# New from Nj



## Andrew H (Mar 12, 2014)

What's up everyone! Andrew, 25 from Bordentown, NJ. 

Been a couple times to the mountain, still learning (starting to get better with my toe side turns) Got an awesome deal on a Rome board, which will pay for itself instead of renting the next couple times.

Great forum, thanks for having me


----------



## SnowDogWax (Nov 8, 2013)

Andrew H said:


> What's up everyone! Andrew, 25 from Bordentown, NJ.
> 
> Been a couple times to the mountain, still learning (starting to get better with my toe side turns) Got an awesome deal on a Rome board, which will pay for itself instead of renting the next couple times.
> 
> Great forum, thanks for having me


Welcome to the forum. Which Rome board did you buy.


----------



## andrewdod (Mar 24, 2013)

Welcome! I grew up in Mays Landing. But I made the move north almost 2 years ago now. I'm not regretting it one bit!


----------



## Andrew H (Mar 12, 2014)

SnowDogWax said:


> Welcome to the forum. Which Rome board did you buy.


Bought a Rome Sds, found a great deal from I believe Ambush in Georgia


----------



## Andrew H (Mar 12, 2014)

andrewdod said:


> Welcome! I grew up in Mays Landing. But I made the move north almost 2 years ago now. I'm not regretting it one bit!


Thanks!! Once I get good enough I do wanna take a trip up north


----------



## andrewdod (Mar 24, 2013)

You'll have fun man!


----------
....
» **TASK INSTRUCTIONS**: Decide whether each statement agrees with the forum thread, answering yes or no and quoting the thread's deciding words: (a) Andrew H got a deal on a Rome board; (b) andrewdod still lives in Mays Landing; (c) Andrew H says he has already mastered toe side turns.

» **STORED DATA**:
....
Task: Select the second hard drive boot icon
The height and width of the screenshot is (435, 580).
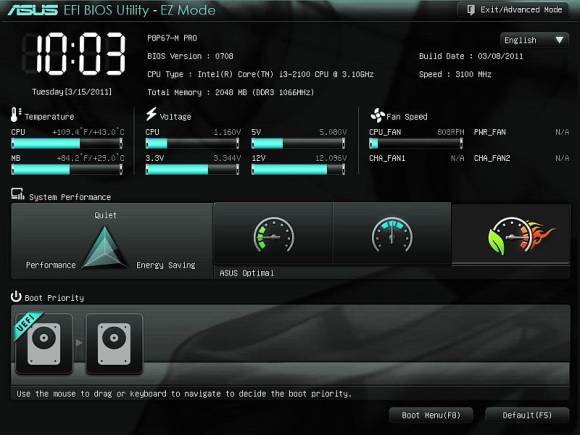Action: (x=114, y=344)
....
» **WRITTEN ANSWER**:
(a) Yes: "Got an awesome deal on a Rome board"
(b) No: "I grew up in Mays Landing. But I made the move north almost 2 years ago now."
(c) No: "starting to get better with my toe side turns"